First impressions do really count with me, atleast I try to make a good impression. He was cool and all…I dunno, just not my type. Nothing against him, it’s just basically my preferences that overshadowed it. One thing was that he didn’t talk that much, which doesn’t help. I’m more into the outgoing, good sense of humor type of guy, and those of you who know me can understand. Not that I had a problem with him not being talkative, it’s just that I’m kinda like that, even with people I’ve just met. Unfortunately, the fact that he was like that kinda freaked me out, cause that is just how my ex bf acted in the beginning, or pretty close. It was all good in the beginning, but unfortunately I started to see another side to him I didn’t really like…
Anyway, I kinda feel bad for ignoring him after the fact of him not talking to me was established. I can’t help it…if you put some type of effort into it, then I will reciprocate. But otherwise, it’s not gonna work. Damn, I feel bad saying that too. Haha, I guess we can never win in these situations. I think after these past few months of relationships, I need a guy more than ever to prove that maybe there is someone out there for me. Or not…

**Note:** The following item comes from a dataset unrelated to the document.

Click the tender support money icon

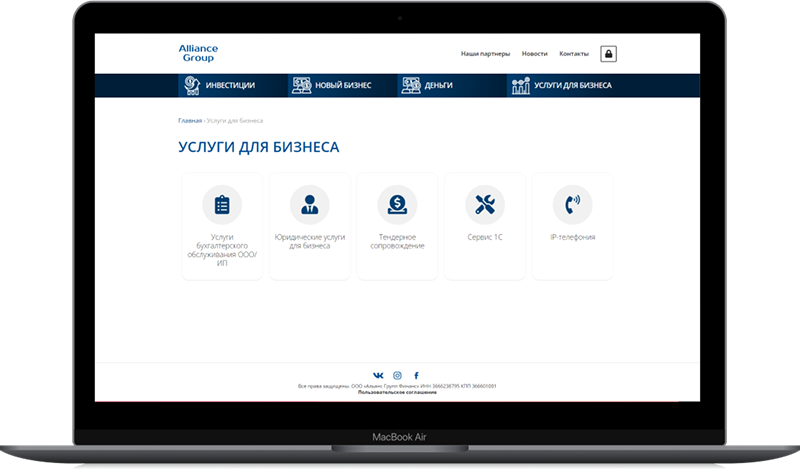(x=397, y=204)
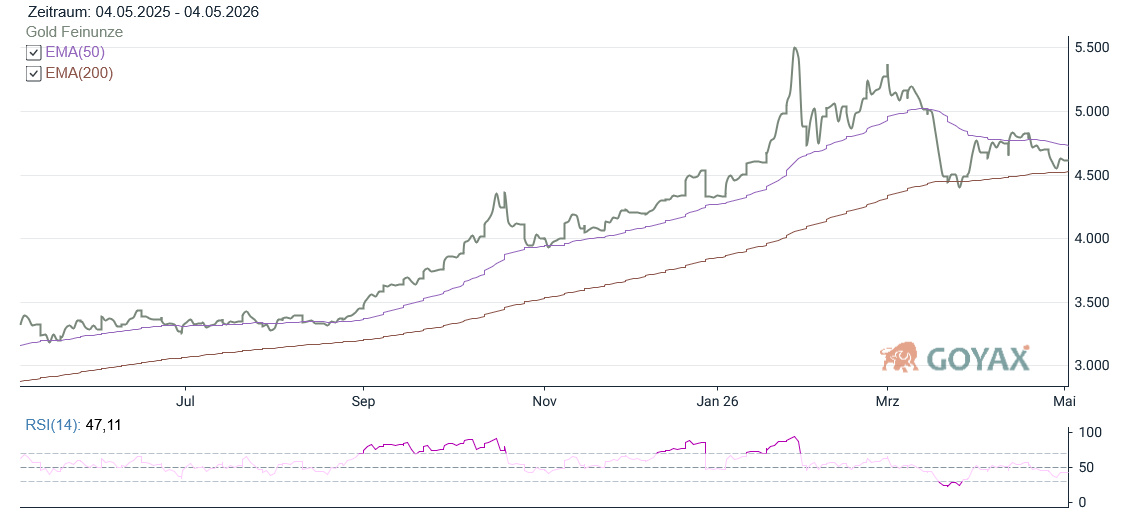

Besides all of that happening, only 2 days of school left, but techinically for me only one because of the ensemble tour monday…hell yeah! I cannot wait until vacation…I don’t even care about Christmas and gettin stuff…I just like the mere fact that I don’t have to deal with school for 2 weeks. This stress is gonna kill me someday.
I also find it funny that my parents actually though I set too high of standards for myslef. Uh, what? My parents, actually any parents in general, actually yold their own child they thought he/she has too high of standards for themself. Woah…. Basically this all cam about when my dad was helping me review for my math test, and I just wanna kill him by the end cause he is the worst possible person in the world to work with. I always get so upset when I can’t do something, basically anything, and then he just makes it worse. Math is my worst subject basically because I don’t pay attention to the details…it’s not like I don’t get it. Well, I was getting all worked up about doing poorly and being a complete failure at it…blah blah blah…and my mom claims I set my standards too high for myself. I really found that quite amusing. Atleast they understand and don’t bitch at me about my schoolwork.
i’m actually pretty happy at the moment…not my usual depressed self. I dunno why, maybe cause of vacation coming soon or that I actually have freedom…who knows. For some strange reason, I feel this odd wave of stress boiling in the pit of my stomach..I really have no idea what it would be about though. It’s probably just some terminal disease…haha.
Hmm…12:27 AM Saturday morning…I’m thinking if I’m gettin up early tomorrow, I should go to sleep…
Hey dudesy, I didn’t know you had a diarizzle. As hard as it seems, try to just ignore your parents. That’s what I’ve resorted to – not completely ignoring, but just pushing aside their words and being myself. You only have like a year and a half to go. And good luck with that boy, I’m sure you’ll be fine. I’ll pick you up if you ever wanna rob a convenience store on the weekend.